Trapping Capacities, Stability and Interaction Intensity of Subunits from Bacterial Ferritin of Azotobacter Vinelandii

Abstract

Bacterial ferritin with purity for analysis of mass spectrometry (MS) in Azotobacter vinelandii was prepared by column chromatography, electrophoresis, and RP-HPLC. Bacterial ferritin of Azotobacter vinelandii (AVBF) was further identified by both kinetics of iron release and peptide mass fingerprinting (PMF), respectively. Moreover, interaction intensity, stability, and polymer in AVBF subunits were revealed by both matrix-assisted laser desorption ionization-time of flight-mass spectrometry (MALDI-TOF MS) and electrophoresis.
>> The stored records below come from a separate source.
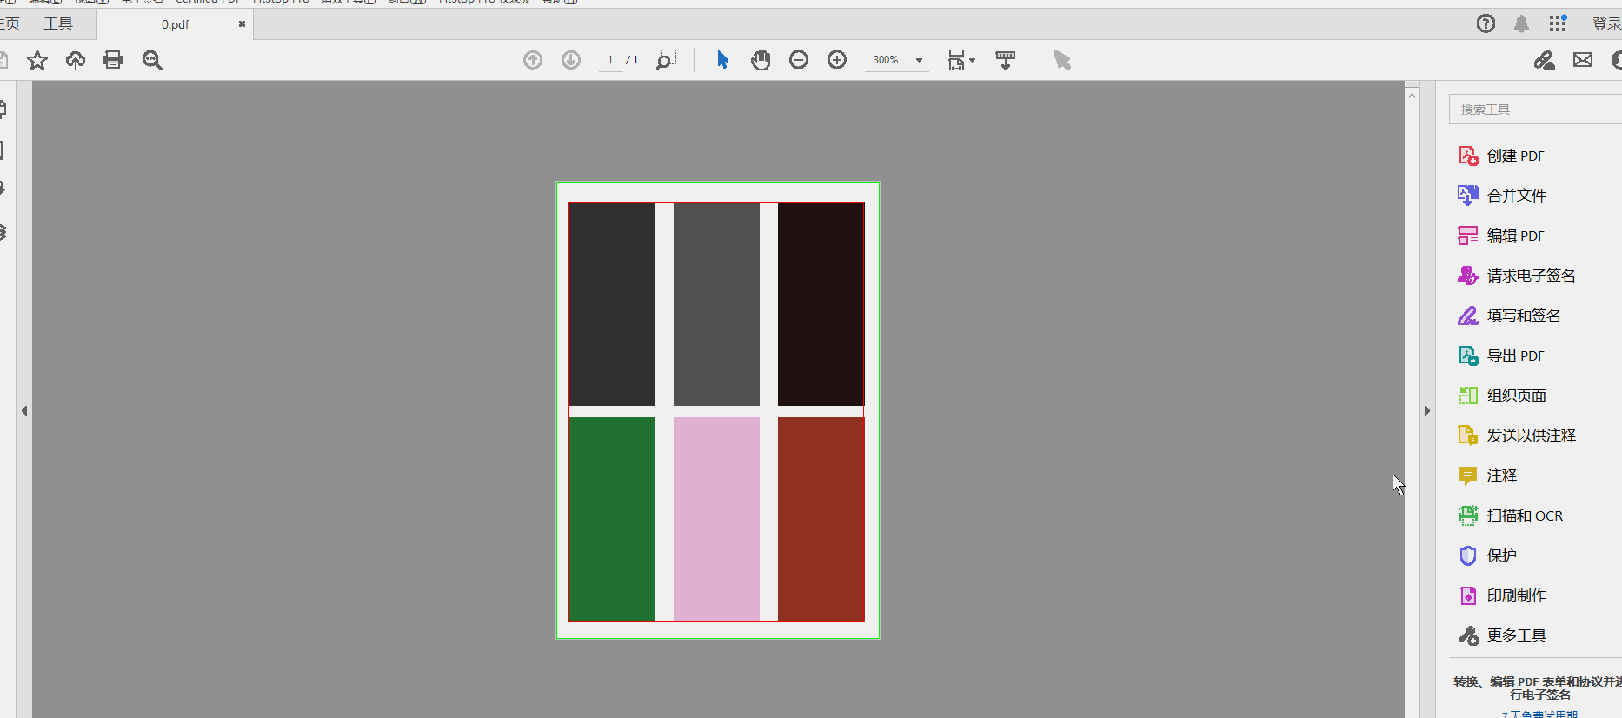Viewport: 1622px width, 718px height.
Task: Open 编辑 PDF tool
Action: [x=1515, y=236]
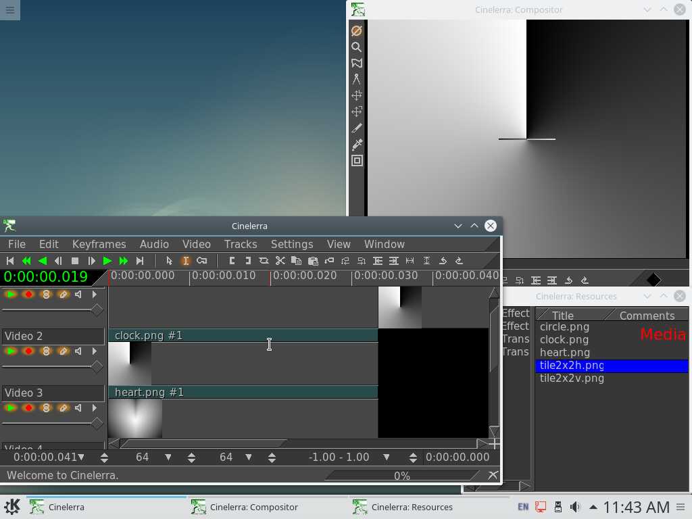Expand Video 2 track with the triangle
Viewport: 692px width, 519px height.
[x=95, y=351]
Bacterial ferritin of Azotobacter vinelandi can be used to trap the small organic molecules such as methylene blue (MB), and the trapping rate is approximately 15.0 ± 2.0 MB/AVBF. It is suggested that heme component located at the interface between subunits or monomers in AVBF participates this process for trapping MB. Bacterial ferritin of Azotobacter vinelandi and liver ferritin of shark (SLF) can directly release its unstable subunits for MS analysis under the conditions of 40%–50% concentration of both acetonitrile and acetone, respectively, but both the proteins cannot release its subunits for MS analysis under the condition of 20%–30% acetonitrile unless both proteins further absorb the laser from the mass spectrometer. It was well known that the interaction intensity among subunits in AVBF was lower than that of SLF. This intensity was strongly connected with the rates of iron release and its storage in ferritin.